-- WORK INSTRUCTION --
Each record below needs to be written out exactly as it reads.

§

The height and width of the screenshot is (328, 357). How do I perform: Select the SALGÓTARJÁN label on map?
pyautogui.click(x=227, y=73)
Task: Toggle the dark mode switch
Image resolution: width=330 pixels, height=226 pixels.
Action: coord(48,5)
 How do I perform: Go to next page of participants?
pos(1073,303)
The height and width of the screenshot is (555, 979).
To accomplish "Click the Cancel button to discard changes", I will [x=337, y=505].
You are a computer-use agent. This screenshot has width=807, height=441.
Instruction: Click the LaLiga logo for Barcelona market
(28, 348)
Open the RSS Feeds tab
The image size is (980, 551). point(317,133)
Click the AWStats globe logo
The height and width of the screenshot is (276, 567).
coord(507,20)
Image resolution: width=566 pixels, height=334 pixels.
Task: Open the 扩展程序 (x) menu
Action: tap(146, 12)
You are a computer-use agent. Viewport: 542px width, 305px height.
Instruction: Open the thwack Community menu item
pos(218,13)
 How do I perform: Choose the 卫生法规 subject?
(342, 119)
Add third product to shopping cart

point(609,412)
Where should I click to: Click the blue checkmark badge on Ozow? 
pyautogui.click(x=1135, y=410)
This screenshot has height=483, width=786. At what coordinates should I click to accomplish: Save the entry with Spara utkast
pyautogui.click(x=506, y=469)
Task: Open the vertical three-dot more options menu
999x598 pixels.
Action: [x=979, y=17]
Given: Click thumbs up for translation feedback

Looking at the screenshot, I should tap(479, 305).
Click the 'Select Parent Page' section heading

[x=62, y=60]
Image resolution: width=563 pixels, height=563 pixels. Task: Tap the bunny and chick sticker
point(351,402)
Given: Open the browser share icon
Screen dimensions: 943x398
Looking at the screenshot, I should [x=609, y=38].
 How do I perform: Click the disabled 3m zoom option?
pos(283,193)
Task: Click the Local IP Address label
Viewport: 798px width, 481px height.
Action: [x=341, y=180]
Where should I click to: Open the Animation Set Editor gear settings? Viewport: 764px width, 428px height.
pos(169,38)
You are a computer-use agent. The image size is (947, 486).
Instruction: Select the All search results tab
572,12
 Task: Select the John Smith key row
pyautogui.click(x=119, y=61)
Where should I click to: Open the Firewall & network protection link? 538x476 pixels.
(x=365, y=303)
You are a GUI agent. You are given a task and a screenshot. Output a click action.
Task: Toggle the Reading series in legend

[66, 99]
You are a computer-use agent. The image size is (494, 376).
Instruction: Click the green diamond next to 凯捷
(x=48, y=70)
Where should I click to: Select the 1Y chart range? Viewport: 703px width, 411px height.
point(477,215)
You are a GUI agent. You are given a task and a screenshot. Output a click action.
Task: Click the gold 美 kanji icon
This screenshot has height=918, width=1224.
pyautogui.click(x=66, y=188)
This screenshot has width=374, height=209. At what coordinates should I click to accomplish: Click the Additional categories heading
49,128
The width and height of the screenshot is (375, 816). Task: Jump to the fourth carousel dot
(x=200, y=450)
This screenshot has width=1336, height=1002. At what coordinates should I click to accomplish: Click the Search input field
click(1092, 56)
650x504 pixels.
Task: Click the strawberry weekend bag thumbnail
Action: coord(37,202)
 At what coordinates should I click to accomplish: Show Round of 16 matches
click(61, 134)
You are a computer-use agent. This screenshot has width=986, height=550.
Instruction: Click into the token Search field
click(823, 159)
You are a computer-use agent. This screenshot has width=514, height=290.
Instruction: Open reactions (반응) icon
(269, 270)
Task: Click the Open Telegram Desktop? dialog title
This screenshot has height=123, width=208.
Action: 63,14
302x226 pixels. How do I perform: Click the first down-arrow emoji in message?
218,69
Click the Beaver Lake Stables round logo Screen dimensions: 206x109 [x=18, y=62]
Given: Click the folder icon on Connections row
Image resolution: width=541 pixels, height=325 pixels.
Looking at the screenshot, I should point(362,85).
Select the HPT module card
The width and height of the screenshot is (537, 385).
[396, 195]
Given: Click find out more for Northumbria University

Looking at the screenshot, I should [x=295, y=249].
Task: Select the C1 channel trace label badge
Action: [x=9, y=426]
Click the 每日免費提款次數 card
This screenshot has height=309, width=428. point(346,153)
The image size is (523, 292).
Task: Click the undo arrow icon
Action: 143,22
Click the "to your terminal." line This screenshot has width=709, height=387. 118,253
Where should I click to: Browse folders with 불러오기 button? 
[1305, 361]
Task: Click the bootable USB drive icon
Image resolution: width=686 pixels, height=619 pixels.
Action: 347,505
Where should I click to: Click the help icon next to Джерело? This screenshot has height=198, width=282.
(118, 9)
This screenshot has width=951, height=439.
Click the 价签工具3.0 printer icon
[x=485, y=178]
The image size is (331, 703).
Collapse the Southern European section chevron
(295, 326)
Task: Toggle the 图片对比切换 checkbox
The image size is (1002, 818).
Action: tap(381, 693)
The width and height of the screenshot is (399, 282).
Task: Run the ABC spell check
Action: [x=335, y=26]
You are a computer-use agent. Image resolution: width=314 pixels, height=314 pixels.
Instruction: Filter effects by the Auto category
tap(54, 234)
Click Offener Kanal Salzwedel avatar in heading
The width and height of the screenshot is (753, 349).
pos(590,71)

§

-- WRITTEN RESPONSE --
The height and width of the screenshot is (328, 357). How do I perform: Select the SALGÓTARJÁN label on map?
pyautogui.click(x=227, y=73)
Task: Toggle the dark mode switch
Image resolution: width=330 pixels, height=226 pixels.
Action: coord(48,5)
 How do I perform: Go to next page of participants?
pos(1073,303)
The height and width of the screenshot is (555, 979).
To accomplish "Click the Cancel button to discard changes", I will [x=337, y=505].
You are a computer-use agent. This screenshot has width=807, height=441.
Instruction: Click the LaLiga logo for Barcelona market
(28, 348)
Open the RSS Feeds tab
The image size is (980, 551). point(317,133)
Click the AWStats globe logo
The height and width of the screenshot is (276, 567).
coord(507,20)
Image resolution: width=566 pixels, height=334 pixels.
Task: Open the 扩展程序 (x) menu
Action: tap(146, 12)
You are a computer-use agent. Viewport: 542px width, 305px height.
Instruction: Open the thwack Community menu item
pos(218,13)
 How do I perform: Choose the 卫生法规 subject?
(342, 119)
Add third product to shopping cart

point(609,412)
Where should I click to: Click the blue checkmark badge on Ozow? 
pyautogui.click(x=1135, y=410)
This screenshot has height=483, width=786. At what coordinates should I click to accomplish: Save the entry with Spara utkast
pyautogui.click(x=506, y=469)
Task: Open the vertical three-dot more options menu
999x598 pixels.
Action: [x=979, y=17]
Given: Click thumbs up for translation feedback

Looking at the screenshot, I should tap(479, 305).
Click the 'Select Parent Page' section heading

[x=62, y=60]
Image resolution: width=563 pixels, height=563 pixels. Task: Tap the bunny and chick sticker
point(351,402)
Given: Open the browser share icon
Screen dimensions: 943x398
Looking at the screenshot, I should [x=609, y=38].
 How do I perform: Click the disabled 3m zoom option?
pos(283,193)
Task: Click the Local IP Address label
Viewport: 798px width, 481px height.
Action: [x=341, y=180]
Where should I click to: Open the Animation Set Editor gear settings? Viewport: 764px width, 428px height.
pos(169,38)
You are a computer-use agent. The image size is (947, 486).
Instruction: Select the All search results tab
572,12
 Task: Select the John Smith key row
pyautogui.click(x=119, y=61)
Where should I click to: Open the Firewall & network protection link? 538x476 pixels.
(x=365, y=303)
You are a GUI agent. You are given a task and a screenshot. Output a click action.
Task: Toggle the Reading series in legend

[66, 99]
You are a computer-use agent. The image size is (494, 376).
Instruction: Click the green diamond next to 凯捷
(x=48, y=70)
Where should I click to: Select the 1Y chart range? Viewport: 703px width, 411px height.
point(477,215)
You are a GUI agent. You are given a task and a screenshot. Output a click action.
Task: Click the gold 美 kanji icon
This screenshot has height=918, width=1224.
pyautogui.click(x=66, y=188)
This screenshot has width=374, height=209. At what coordinates should I click to accomplish: Click the Additional categories heading
49,128
The width and height of the screenshot is (375, 816). Task: Jump to the fourth carousel dot
(x=200, y=450)
This screenshot has width=1336, height=1002. At what coordinates should I click to accomplish: Click the Search input field
click(1092, 56)
650x504 pixels.
Task: Click the strawberry weekend bag thumbnail
Action: coord(37,202)
 At what coordinates should I click to accomplish: Show Round of 16 matches
click(61, 134)
You are a computer-use agent. This screenshot has width=986, height=550.
Instruction: Click into the token Search field
click(823, 159)
You are a computer-use agent. This screenshot has width=514, height=290.
Instruction: Open reactions (반응) icon
(269, 270)
Task: Click the Open Telegram Desktop? dialog title
This screenshot has height=123, width=208.
Action: 63,14
302x226 pixels. How do I perform: Click the first down-arrow emoji in message?
218,69
Click the Beaver Lake Stables round logo Screen dimensions: 206x109 [x=18, y=62]
Given: Click the folder icon on Connections row
Image resolution: width=541 pixels, height=325 pixels.
Looking at the screenshot, I should point(362,85).
Select the HPT module card
The width and height of the screenshot is (537, 385).
[396, 195]
Given: Click find out more for Northumbria University

Looking at the screenshot, I should [x=295, y=249].
Task: Select the C1 channel trace label badge
Action: [x=9, y=426]
Click the 每日免費提款次數 card
This screenshot has height=309, width=428. point(346,153)
The image size is (523, 292).
Task: Click the undo arrow icon
Action: 143,22
Click the "to your terminal." line This screenshot has width=709, height=387. 118,253
Where should I click to: Browse folders with 불러오기 button? 
[1305, 361]
Task: Click the bootable USB drive icon
Image resolution: width=686 pixels, height=619 pixels.
Action: 347,505
Where should I click to: Click the help icon next to Джерело? This screenshot has height=198, width=282.
(118, 9)
This screenshot has width=951, height=439.
Click the 价签工具3.0 printer icon
[x=485, y=178]
The image size is (331, 703).
Collapse the Southern European section chevron
(295, 326)
Task: Toggle the 图片对比切换 checkbox
The image size is (1002, 818).
Action: tap(381, 693)
The width and height of the screenshot is (399, 282).
Task: Run the ABC spell check
Action: [x=335, y=26]
You are a computer-use agent. Image resolution: width=314 pixels, height=314 pixels.
Instruction: Filter effects by the Auto category
tap(54, 234)
Click Offener Kanal Salzwedel avatar in heading
The width and height of the screenshot is (753, 349).
pos(590,71)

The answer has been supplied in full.